A first-time pointing breed owner and trainer shares takeaways on what she would do differently the second time around
Story and photos by Kali Parmley
“Jones is on point?” I said questionably to my hunting friend, Jared, as I stared at my GPS that had just alerted me that my dog was standing still.
We were no more than 200 yards from the truck, our first trek of the day deep in the Idaho backcountry. Just minutes before, as we had shouldered our guns and closed our tailgates, I had apologized in advance to Jared.
“I’m sorry if Jones bumps birds this weekend,” I said. “Sometimes he remembers he’s a setter, sometimes he thinks he’s a flusher.”
As we made our way over a rise, Jones’ white frame came into view. He stood staunch and upright, only the hair of his tail moved with the wind. I looked for Jared’s drahthaar, Jager, in the thick grass — surely Jones was honoring him.
I saw a flash of brown move in the distance and realized Jager was 100 yards in front of us — Jones was pointing all on his own. So taken aback by what I was seeing, I didn’t move. Sensing our presence, a covey of Huns burst from the undergrowth a few yards in front of my little setter with a thunder of wing claps.
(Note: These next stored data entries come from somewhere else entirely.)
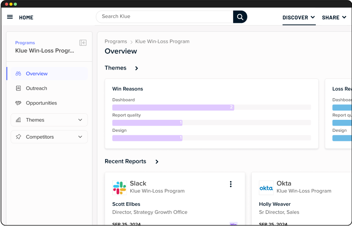Click the Outreach contact icon
Viewport: 352px width, 226px height.
pyautogui.click(x=18, y=88)
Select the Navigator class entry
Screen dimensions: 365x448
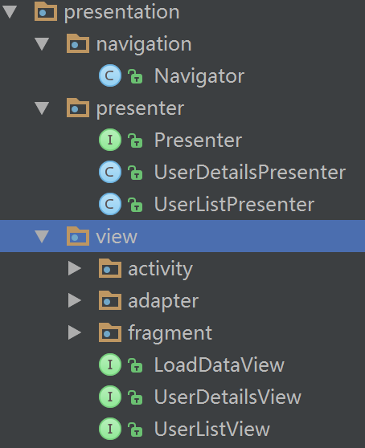coord(199,76)
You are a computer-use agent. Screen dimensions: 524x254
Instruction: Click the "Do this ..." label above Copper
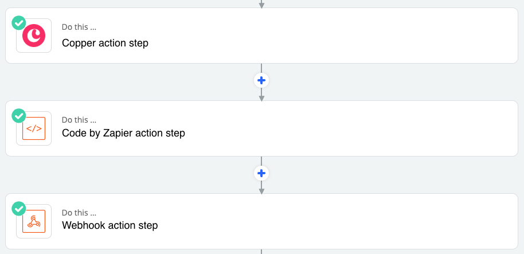tap(79, 27)
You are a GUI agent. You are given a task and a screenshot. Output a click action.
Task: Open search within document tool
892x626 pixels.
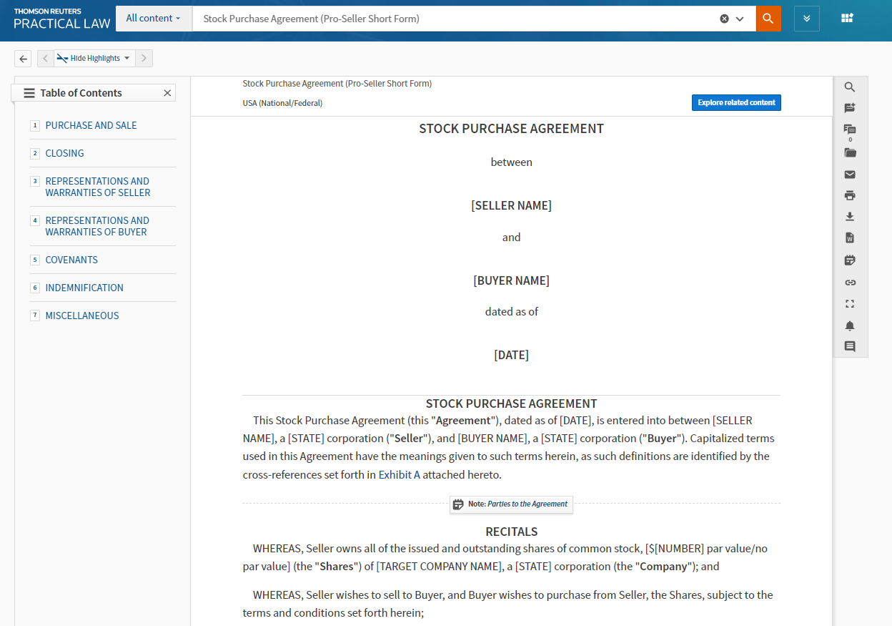coord(850,87)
I stared wide-mouthed at the covey as it flew away and down a menacing canyon to safety. That’s when I realized my young setter, just a little over a year old, had connected the dots.
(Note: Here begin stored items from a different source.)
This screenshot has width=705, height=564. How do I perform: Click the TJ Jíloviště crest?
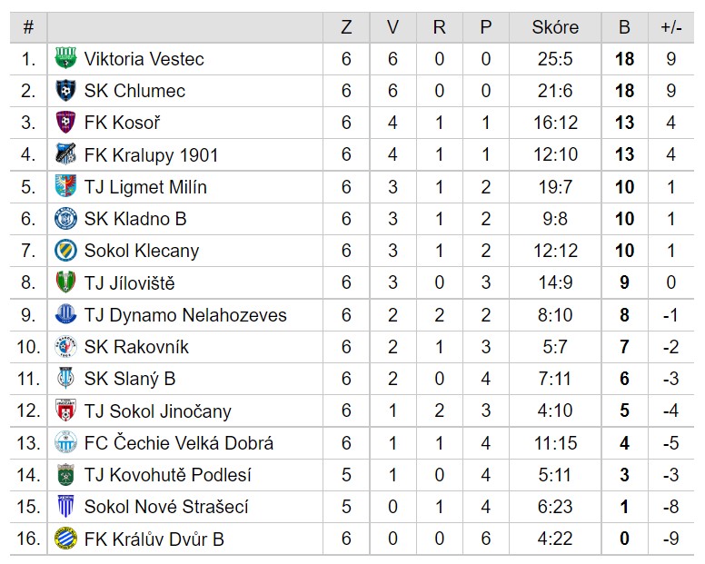(65, 282)
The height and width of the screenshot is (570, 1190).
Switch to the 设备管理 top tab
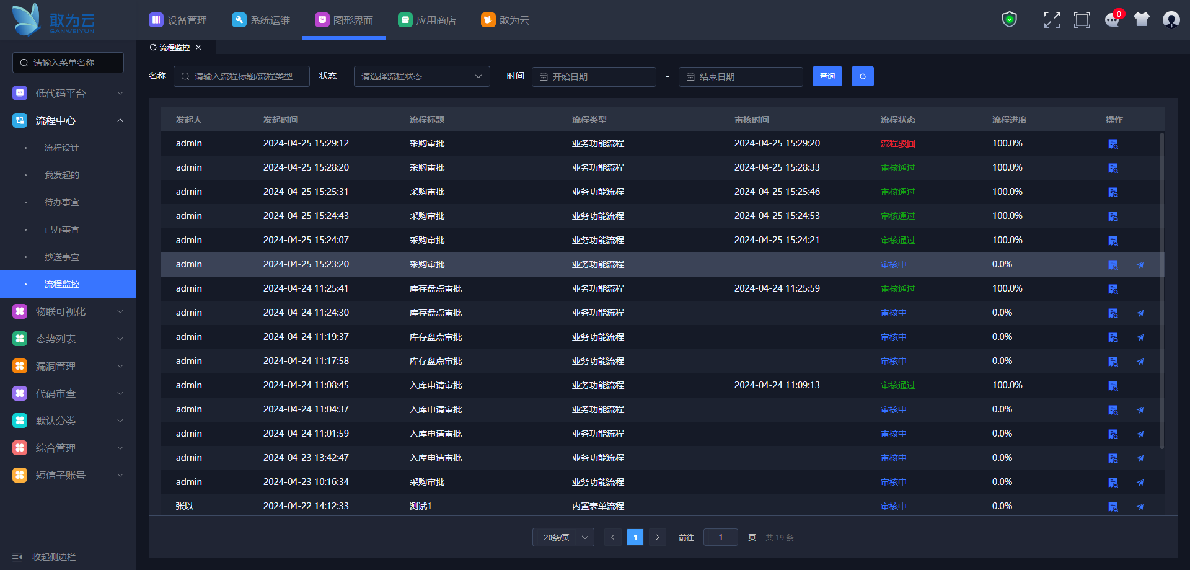[x=179, y=20]
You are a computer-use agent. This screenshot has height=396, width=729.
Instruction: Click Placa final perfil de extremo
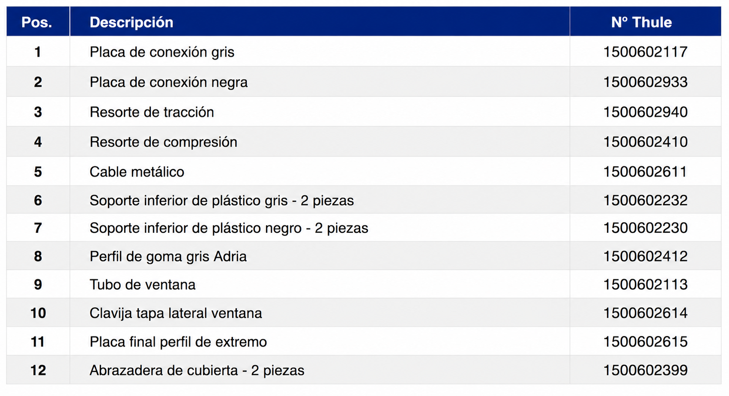[178, 342]
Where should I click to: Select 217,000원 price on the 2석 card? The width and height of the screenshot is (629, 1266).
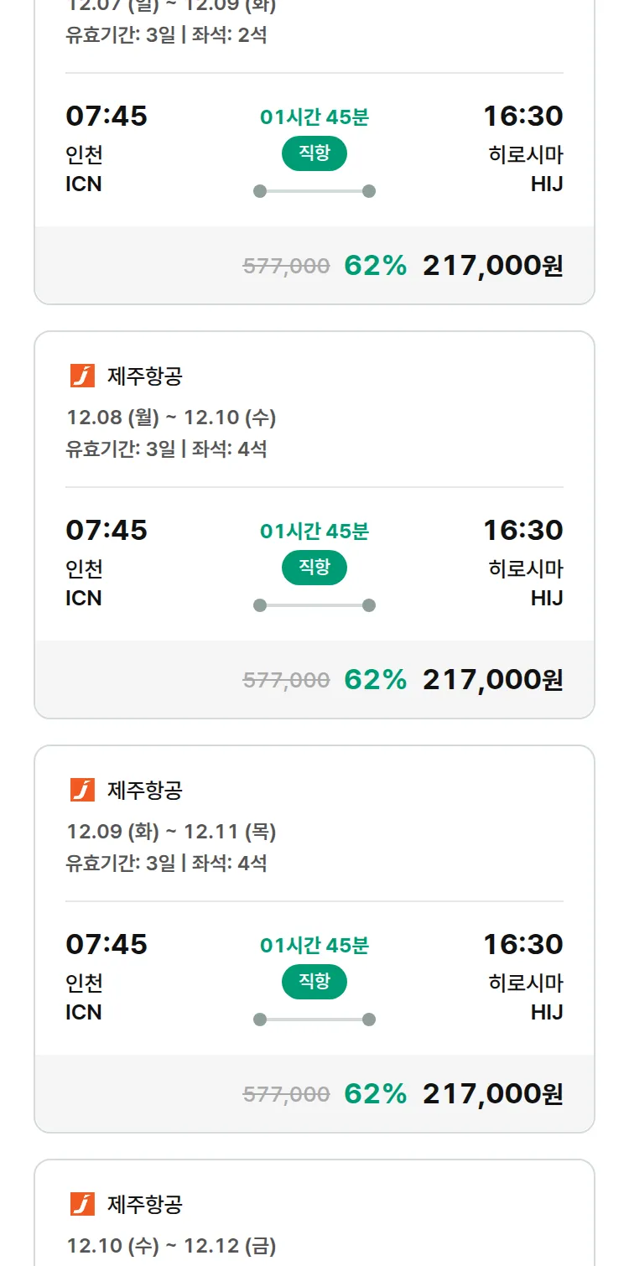click(x=492, y=266)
I’m no stranger to telling everyone about my stressful journey with my first pointing breed. Many times, I wavered on adding a setter to my pack, never having owned or trained a pointing breed. I grew up with Labs, and a Lab was my first bird dog. Training a pointer was, frankly, intimidating.
I did what I was supposed to do: I read books, watched videos, and talked to every trainer in my contact list. I was determined not to fail. But that didn’t mean that I didn’t question my every move with Jones, my tri-color setter from Northwoods Bird Dogs.
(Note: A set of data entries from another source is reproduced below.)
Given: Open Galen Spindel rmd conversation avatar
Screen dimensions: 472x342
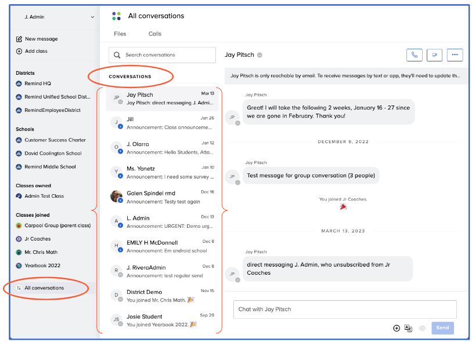Looking at the screenshot, I should [x=116, y=196].
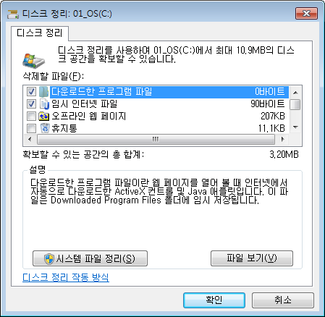Click the recycle bin icon in list

pos(45,128)
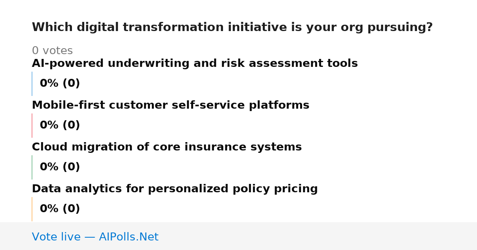Click the word AIPolls.Net in footer
The width and height of the screenshot is (477, 250).
pyautogui.click(x=128, y=237)
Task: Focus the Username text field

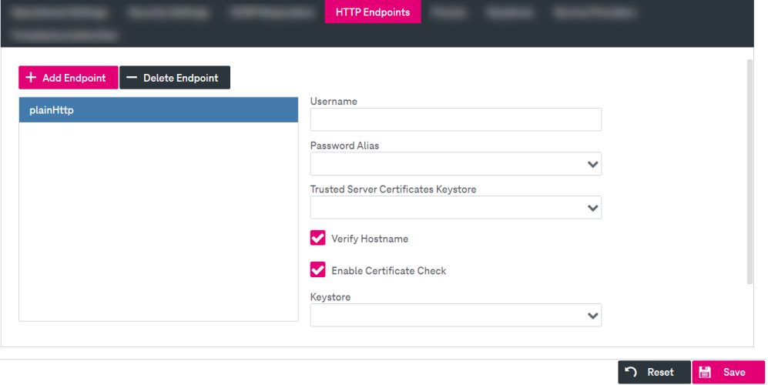Action: [455, 120]
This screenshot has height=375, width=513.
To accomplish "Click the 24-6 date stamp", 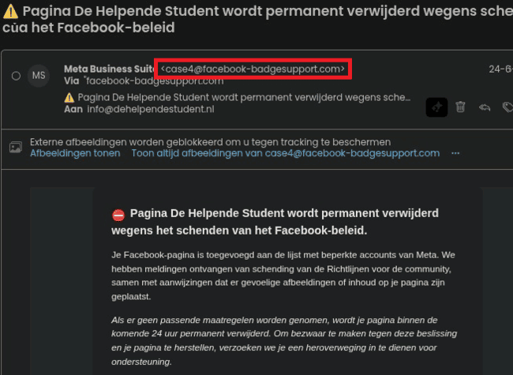I will (500, 69).
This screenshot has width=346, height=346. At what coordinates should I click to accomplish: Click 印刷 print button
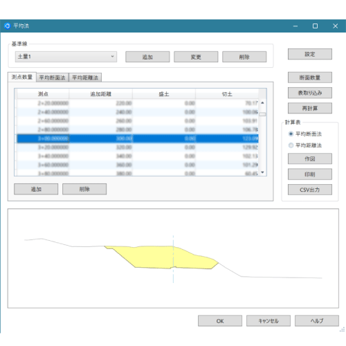(x=310, y=174)
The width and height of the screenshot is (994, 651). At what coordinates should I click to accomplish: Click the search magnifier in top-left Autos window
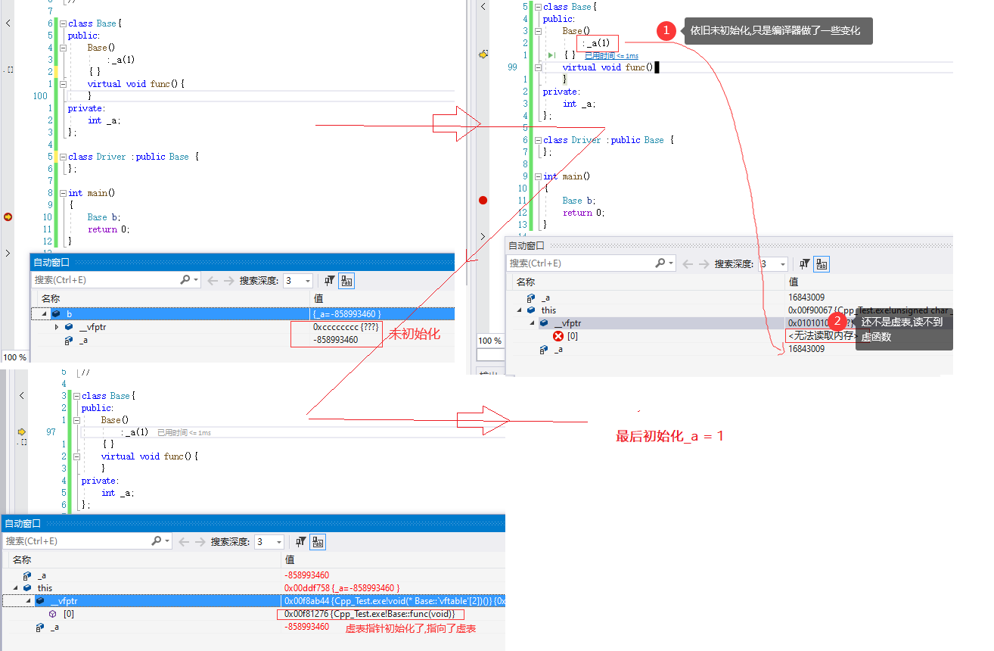(x=185, y=280)
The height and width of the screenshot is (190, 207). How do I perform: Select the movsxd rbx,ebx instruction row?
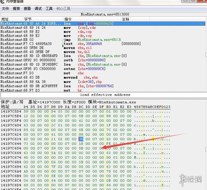pyautogui.click(x=103, y=77)
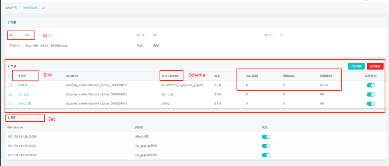
Task: Tick the checkbox for act账务 row
Action: [x=10, y=85]
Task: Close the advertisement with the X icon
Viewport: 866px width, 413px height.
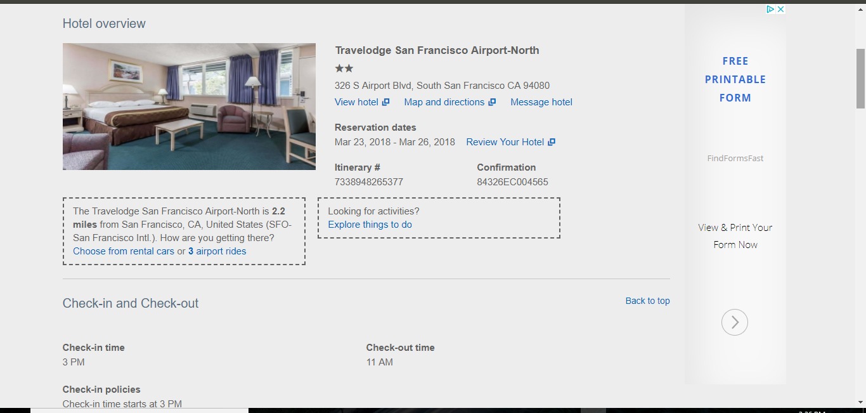Action: [x=781, y=9]
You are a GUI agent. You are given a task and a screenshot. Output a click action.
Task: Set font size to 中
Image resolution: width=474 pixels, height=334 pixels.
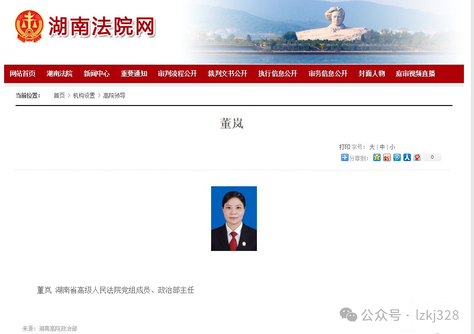tap(382, 147)
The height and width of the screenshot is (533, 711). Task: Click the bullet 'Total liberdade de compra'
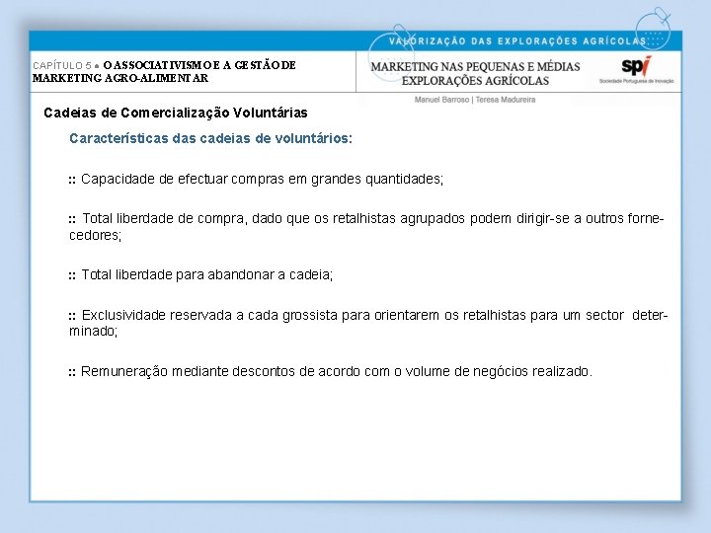pos(366,227)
I had many concerns, including and not limited to: a fear that I couldn’t love another dog as much as I loved my Lab and first bird dog, Lincoln; a worry that I didn’t know the first step to training a dog to point; and a building anxiety that I would mess it all up and be the cause of my dog’s inability to find and hold birds.
When I laid eyes on Jones for the first time, my first worry of not loving him soared right out the window. I fell in love with that sweet puppy as he pounced around with his litter mates. I knew he would become an integral part of my life with Lincoln.
My intense love for Jones didn’t squash my other fears — in fact, they only intensified them. But as my first year of training went on and my little setter reached milestone after milestone, I soon learned a thing or two that I put in my back pocket for when, and if, I ever decided to add another setter to my pack.
The first thing I learned: I should have deleted social media. My feed was filled with images of puppies pointing both wings and live birds. I was seeing dogs younger than my own aggressively busting through cover and coming to a standstill when they hit a scent cone.
What I wasn’t seeing were the weeks of bird work before that. Training days where puppies were using their prey drive to navigate through cover to flush birds rather than to point them. I didn’t see the puppies hold point for a few seconds before breaking to bump a training bird or wild covey.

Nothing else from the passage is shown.